The Securities and Exchange Commission last week decided to reopen the comment period for a proposed cybersecurity rule that would apply to the policies of registered investment advisers and fund companies. The initial proposal was introduced on February 9, 2022, and its original comment period expired on April 11, 2022.
The reopening decision was based in part on the requirement that covered actors confidentially inform the SEC within 48 hours of detecting a significant cyber incident. Additionally, according to Dan Bresler, a partner at Seward & Kissel, the reopening is also due to two new proposals, on Reg SCI and Reg S-P, which cover related topics and could “impact the industry’s comments on the cybersecurity rule.” He adds that, “It also likely signals that a final rule will be coming in the near term.”
If approved as written, the cybersecurity rule would require broker/dealers, clearing agencies, national securities associations, national securities exchanges and transfer agents to maintain policies which identify and address their cybersecurity risks. They must also review these policies annually in light of possible changes to those risks. They must also inform the SEC of a significant cyber incident within 48 hours of becoming aware of it and make updates to that disclosure if the disclosed facts become materially inaccurate. This disclosure would be completed on a proposed new form, Form SCIR.
The new comment period opened on Tuesday, with the reopening release’s publication in the Federal Register, and continues through May 22.
The Investment Adviser Association said in an emailed statement that it supports reopening the comment period because it needs more time to study the rule’s interactions with others, such as the outsourcing rule.
The day before the SEC’s open hearing, the IAA also hosted a panel at its 2023 Investment Adviser Compliance Conference in which representatives of the SEC discussed the cybersecurity rule with representatives of the investment adviser industry.

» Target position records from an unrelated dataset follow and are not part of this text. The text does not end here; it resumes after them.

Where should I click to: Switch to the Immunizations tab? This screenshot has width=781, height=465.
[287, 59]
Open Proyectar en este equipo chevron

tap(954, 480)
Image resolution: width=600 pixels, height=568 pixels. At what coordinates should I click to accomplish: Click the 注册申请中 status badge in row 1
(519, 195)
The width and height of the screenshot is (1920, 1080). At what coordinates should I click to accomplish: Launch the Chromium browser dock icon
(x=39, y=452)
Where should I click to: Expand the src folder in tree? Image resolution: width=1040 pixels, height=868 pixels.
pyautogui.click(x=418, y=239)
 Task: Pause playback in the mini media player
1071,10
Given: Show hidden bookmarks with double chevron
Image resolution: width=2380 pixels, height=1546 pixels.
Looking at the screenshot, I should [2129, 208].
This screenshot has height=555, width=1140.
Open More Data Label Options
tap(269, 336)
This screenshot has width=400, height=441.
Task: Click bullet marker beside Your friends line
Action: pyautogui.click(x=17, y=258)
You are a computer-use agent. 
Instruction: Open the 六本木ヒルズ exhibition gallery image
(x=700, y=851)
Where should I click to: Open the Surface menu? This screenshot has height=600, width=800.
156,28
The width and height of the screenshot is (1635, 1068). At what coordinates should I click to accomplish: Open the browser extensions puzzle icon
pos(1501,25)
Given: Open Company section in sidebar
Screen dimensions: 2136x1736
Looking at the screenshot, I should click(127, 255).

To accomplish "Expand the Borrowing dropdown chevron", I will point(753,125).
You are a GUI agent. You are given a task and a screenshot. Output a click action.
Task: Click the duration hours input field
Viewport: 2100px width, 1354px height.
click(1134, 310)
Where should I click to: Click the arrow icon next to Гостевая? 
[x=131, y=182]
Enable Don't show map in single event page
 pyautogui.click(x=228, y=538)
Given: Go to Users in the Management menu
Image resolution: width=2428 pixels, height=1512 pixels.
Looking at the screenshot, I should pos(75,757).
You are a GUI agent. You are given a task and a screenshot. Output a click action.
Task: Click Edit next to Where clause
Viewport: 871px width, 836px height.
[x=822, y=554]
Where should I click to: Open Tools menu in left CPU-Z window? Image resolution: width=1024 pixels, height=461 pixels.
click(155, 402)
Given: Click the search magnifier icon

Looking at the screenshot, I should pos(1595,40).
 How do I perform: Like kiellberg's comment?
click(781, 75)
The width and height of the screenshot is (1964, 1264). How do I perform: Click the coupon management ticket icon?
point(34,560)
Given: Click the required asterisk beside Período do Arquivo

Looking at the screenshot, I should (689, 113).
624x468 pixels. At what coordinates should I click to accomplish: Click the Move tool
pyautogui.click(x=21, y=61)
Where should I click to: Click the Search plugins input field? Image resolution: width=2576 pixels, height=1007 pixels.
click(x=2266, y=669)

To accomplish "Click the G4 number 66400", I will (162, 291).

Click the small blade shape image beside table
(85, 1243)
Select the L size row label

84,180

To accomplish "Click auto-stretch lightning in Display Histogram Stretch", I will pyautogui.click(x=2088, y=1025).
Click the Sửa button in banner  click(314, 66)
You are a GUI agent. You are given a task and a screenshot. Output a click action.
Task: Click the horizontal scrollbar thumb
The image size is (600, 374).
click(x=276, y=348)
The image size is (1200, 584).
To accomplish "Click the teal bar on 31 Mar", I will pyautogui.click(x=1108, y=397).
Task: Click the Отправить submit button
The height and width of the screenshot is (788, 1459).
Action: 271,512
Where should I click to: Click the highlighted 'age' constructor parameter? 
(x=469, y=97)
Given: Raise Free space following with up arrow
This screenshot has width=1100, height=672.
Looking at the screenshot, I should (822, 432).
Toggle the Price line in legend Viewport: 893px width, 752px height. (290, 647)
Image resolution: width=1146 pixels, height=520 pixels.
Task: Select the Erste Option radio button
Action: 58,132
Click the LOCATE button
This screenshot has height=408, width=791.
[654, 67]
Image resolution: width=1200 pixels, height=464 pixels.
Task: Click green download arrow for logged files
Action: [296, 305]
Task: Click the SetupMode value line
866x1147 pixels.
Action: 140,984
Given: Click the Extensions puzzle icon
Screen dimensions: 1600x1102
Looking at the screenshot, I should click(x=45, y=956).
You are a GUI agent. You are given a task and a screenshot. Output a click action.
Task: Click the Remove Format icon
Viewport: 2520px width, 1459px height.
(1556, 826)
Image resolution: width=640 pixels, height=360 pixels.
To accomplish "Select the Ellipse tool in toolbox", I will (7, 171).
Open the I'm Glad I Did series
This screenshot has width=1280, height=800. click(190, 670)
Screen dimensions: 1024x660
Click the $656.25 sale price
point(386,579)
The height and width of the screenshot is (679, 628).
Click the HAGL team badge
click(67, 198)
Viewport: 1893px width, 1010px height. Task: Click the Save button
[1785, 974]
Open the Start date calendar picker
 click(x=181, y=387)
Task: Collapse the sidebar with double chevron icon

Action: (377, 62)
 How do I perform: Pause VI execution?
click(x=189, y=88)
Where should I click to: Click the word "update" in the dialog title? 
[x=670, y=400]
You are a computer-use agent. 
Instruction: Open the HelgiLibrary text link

Maria Chambers, the chief compliance officer at Klingenstein Fields Advisors, said that the 48-hour reporting and update requirements are misguided. She noted that many of the cybersecurity employees at her firm who are responsible for fixing and mitigating the breach will also be responsible for reporting. This means the reporting requirement essentially becomes a burden and a distraction while an incident is ongoing. It also is not clear what “significant” means in terms of precise events that would require a disclosure to the SEC.
David Joire, a senior special counsel with the SEC’s division of investment management who helped draft the proposal, said the SEC has received many comments which say that the 48-hour requirement is not enough time. He added, however, that many other comments, especially those from investors, said that it is too much, because those investors might be damaged severely in the 48 hours before a significant cyber event was reported.
He also explained that the 48-hour clock starts when a covered actor becomes aware of the cyber event, rather than the moment it takes place.
Joire also elaborated on what “significant” means: In the SEC’s definition, a cyber event is significant if critical operations, such as processing trades, are disrupted. A significant monetary loss or the theft of intellectual property would also qualify.
William Birdthistle, the director for the SEC’s division of investment management, who also spoke at the conference, commented briefly on the proposed rule. He said the importance of the 48-hour element of the proposal lies in the ability of the SEC to prevent “contagion:” If one critical actor is compromised, then that can impede other actors working in the same market segment. Other actors who had critical information compromised by the breach could be vulnerable to attack themselves, so the SEC position is that knowing about such an event quickly could reduce the probability of a contagion effect taking place.
SEC Commissioner Mark Uyeda expressed skepticism of this proposal in his statement at the open hearing. He also questioned the SEC’s ability to prevent contagion, noting that the SEC does not have a “cyber response team” and that the agency could not do much to limit the damage of a major cyber event.
Commissioner Hester Peirce agreed with that sentiment in a statement from last week’s open hearing. She said that a 48-hour notice requirement is a distraction from a crisis.
“Unfortunately, with this proposal, the Commission has apparently decided its role is to be an enforcer demanding that a firm dealing with a cybersecurity attack first and repeatedly attend to the Commission’s voracious hunger for data,” she said. “The Commission stands ready, not with assistance but with a cudgel to wield if the firm fails to comply with a complicated reporting regime, even if the firm resolves the incident by avoiding significant harm to the firm or its customers.”